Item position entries
___
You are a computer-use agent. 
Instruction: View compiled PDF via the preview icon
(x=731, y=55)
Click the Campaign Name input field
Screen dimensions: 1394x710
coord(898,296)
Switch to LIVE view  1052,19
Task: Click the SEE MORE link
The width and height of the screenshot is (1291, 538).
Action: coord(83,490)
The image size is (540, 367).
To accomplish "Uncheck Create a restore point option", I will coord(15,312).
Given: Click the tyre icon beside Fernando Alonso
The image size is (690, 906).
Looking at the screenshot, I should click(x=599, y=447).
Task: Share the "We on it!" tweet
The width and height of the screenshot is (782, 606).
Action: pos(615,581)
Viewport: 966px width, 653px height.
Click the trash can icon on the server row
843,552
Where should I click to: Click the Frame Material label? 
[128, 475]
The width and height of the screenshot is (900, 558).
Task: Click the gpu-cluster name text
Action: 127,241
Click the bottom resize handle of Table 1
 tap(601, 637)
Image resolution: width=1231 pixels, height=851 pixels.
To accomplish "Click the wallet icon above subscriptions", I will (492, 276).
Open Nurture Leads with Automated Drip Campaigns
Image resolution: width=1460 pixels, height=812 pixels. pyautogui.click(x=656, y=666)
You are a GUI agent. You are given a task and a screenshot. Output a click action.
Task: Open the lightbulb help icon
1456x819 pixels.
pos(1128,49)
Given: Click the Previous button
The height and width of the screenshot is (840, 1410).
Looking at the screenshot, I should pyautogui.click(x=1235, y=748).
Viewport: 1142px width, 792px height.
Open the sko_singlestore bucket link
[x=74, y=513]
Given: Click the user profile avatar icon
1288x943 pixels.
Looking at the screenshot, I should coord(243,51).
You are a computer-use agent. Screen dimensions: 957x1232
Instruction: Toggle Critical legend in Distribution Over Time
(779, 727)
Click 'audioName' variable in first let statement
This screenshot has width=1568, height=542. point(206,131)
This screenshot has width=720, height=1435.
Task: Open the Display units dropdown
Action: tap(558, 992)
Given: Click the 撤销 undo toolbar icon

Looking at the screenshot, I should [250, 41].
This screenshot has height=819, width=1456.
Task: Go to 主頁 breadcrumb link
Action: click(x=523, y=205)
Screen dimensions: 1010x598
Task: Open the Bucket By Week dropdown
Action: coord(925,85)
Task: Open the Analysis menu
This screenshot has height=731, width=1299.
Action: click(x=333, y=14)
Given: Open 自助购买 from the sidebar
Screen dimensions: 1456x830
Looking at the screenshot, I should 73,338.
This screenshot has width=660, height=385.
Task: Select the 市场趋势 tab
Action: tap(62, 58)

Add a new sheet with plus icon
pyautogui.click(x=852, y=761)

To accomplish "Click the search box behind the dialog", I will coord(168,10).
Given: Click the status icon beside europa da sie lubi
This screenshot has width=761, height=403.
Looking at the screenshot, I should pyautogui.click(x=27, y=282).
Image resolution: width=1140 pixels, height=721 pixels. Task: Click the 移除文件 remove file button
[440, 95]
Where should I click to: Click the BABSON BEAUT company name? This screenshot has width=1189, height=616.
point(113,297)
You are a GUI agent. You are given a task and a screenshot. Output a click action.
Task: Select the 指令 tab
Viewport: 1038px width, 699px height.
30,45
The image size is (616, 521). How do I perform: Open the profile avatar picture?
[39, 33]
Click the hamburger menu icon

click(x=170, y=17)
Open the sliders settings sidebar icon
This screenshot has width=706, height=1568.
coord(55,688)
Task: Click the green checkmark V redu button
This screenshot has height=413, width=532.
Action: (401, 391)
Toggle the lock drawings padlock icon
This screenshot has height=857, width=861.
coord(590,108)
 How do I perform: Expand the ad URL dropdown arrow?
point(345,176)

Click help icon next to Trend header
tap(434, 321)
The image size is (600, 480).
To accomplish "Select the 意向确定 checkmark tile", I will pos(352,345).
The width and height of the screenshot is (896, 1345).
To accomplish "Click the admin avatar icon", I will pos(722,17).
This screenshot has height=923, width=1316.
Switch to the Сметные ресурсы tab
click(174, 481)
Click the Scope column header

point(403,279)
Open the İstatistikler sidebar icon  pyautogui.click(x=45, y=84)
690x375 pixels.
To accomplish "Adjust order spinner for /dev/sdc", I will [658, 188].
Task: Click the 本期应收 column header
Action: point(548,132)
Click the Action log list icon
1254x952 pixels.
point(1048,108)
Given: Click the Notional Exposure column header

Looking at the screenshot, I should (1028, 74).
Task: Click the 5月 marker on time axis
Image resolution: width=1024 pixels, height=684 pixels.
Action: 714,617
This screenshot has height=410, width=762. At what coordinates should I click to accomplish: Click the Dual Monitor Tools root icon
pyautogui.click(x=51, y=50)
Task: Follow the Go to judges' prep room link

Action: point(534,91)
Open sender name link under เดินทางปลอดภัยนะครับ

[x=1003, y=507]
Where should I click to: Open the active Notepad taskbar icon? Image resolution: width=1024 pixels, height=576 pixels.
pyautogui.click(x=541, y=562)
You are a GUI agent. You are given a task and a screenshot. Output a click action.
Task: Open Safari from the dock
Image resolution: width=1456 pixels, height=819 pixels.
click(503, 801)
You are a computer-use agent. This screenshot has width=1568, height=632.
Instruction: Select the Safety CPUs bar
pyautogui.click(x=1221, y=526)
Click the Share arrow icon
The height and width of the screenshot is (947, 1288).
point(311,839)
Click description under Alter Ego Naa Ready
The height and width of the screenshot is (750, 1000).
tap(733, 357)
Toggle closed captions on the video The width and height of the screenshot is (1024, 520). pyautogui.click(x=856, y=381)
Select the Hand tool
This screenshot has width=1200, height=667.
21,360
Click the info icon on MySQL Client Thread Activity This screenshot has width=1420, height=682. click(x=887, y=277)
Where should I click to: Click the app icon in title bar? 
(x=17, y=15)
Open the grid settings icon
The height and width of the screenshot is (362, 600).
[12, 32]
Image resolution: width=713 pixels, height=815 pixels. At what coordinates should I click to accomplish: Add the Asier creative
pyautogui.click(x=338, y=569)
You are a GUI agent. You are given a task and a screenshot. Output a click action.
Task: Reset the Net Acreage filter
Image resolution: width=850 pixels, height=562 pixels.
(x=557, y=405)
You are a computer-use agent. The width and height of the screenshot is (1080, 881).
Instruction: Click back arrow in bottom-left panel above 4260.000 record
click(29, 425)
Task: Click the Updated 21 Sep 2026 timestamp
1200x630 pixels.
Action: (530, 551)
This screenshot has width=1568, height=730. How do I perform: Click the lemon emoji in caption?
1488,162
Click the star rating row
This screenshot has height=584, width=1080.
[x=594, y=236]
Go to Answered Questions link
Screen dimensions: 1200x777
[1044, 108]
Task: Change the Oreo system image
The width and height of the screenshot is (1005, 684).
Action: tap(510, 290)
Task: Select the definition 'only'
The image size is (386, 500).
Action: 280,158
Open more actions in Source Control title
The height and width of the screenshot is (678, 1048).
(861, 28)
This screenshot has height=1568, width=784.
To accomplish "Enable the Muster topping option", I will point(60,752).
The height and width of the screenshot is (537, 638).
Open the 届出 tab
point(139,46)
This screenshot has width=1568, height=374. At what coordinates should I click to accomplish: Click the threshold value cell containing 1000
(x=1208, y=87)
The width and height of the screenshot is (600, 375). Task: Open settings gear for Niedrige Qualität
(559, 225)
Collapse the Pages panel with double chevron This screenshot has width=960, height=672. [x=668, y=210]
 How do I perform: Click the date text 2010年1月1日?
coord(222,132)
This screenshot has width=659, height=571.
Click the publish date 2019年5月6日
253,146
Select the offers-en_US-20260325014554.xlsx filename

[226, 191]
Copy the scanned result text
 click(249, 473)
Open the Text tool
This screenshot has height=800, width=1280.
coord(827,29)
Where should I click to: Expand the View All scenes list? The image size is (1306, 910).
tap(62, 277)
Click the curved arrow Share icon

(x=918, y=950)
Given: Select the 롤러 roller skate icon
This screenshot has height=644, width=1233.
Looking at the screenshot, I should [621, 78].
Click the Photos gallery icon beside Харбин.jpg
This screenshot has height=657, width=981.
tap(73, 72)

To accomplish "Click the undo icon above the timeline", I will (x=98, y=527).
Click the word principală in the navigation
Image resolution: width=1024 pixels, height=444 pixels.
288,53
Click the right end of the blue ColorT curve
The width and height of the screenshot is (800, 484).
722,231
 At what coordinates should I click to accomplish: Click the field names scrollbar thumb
___
**WHAT THIS TASK INVOLVES**. Give the data as a JSON list of strings, one string per line and no blank lines, starting at the line that has "Copy the scanned result text" and ending after the line that has "(x=918, y=950)".

**ANSWER**.
[
  "Copy the scanned result text",
  " click(249, 473)",
  "Open the Text tool",
  "This screenshot has height=800, width=1280.",
  "coord(827,29)",
  "Where should I click to: Expand the View All scenes list? The image size is (1306, 910).",
  "tap(62, 277)",
  "Click the curved arrow Share icon",
  "(x=918, y=950)"
]